• [What needs to be done] Collect every line below that contains the word "should". Letter case counts.

— begin Supplied material —

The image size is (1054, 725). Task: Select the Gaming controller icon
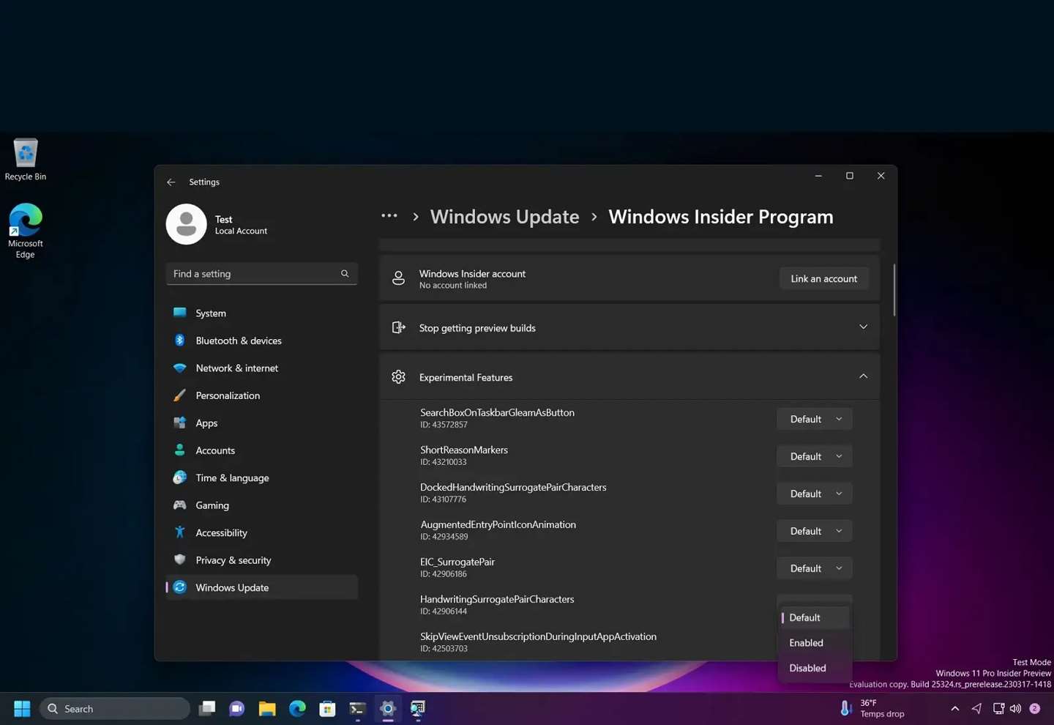(180, 505)
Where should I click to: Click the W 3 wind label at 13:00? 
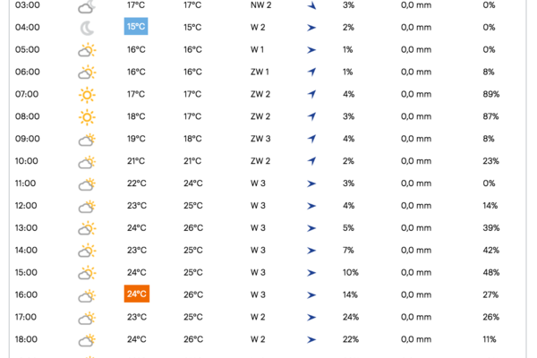pyautogui.click(x=258, y=228)
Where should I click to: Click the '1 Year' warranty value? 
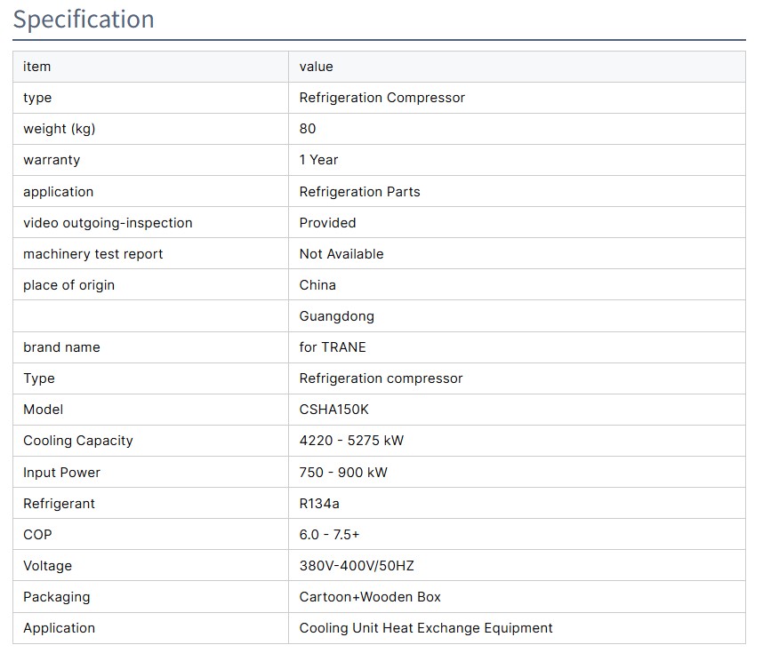click(x=318, y=160)
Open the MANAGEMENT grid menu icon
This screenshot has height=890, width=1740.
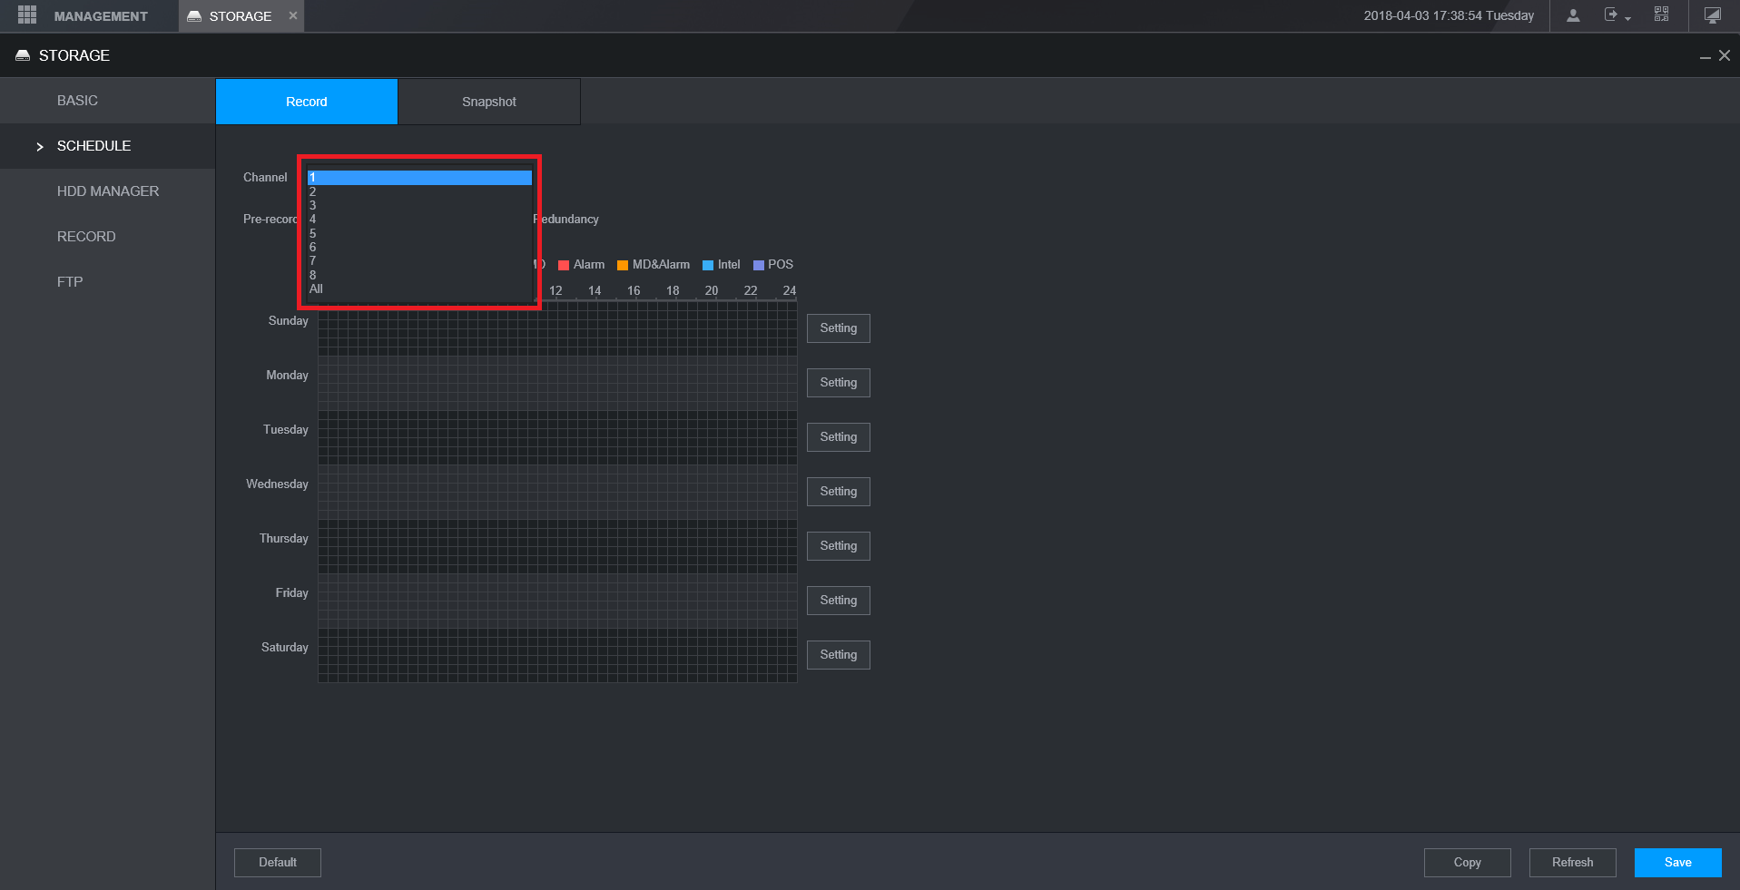[27, 15]

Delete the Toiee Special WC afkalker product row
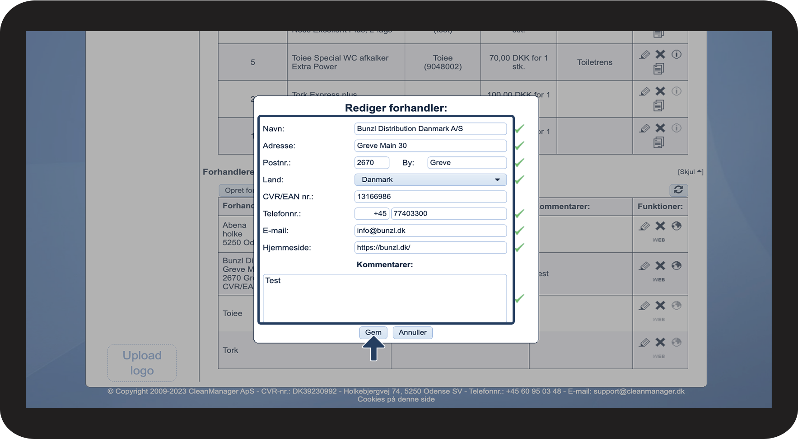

— end Supplied material —

• [Solution]
Where should I click to: Click the W 3 wind label at 13:00? 
Where should I click to: Click the '1 Year' warranty value? 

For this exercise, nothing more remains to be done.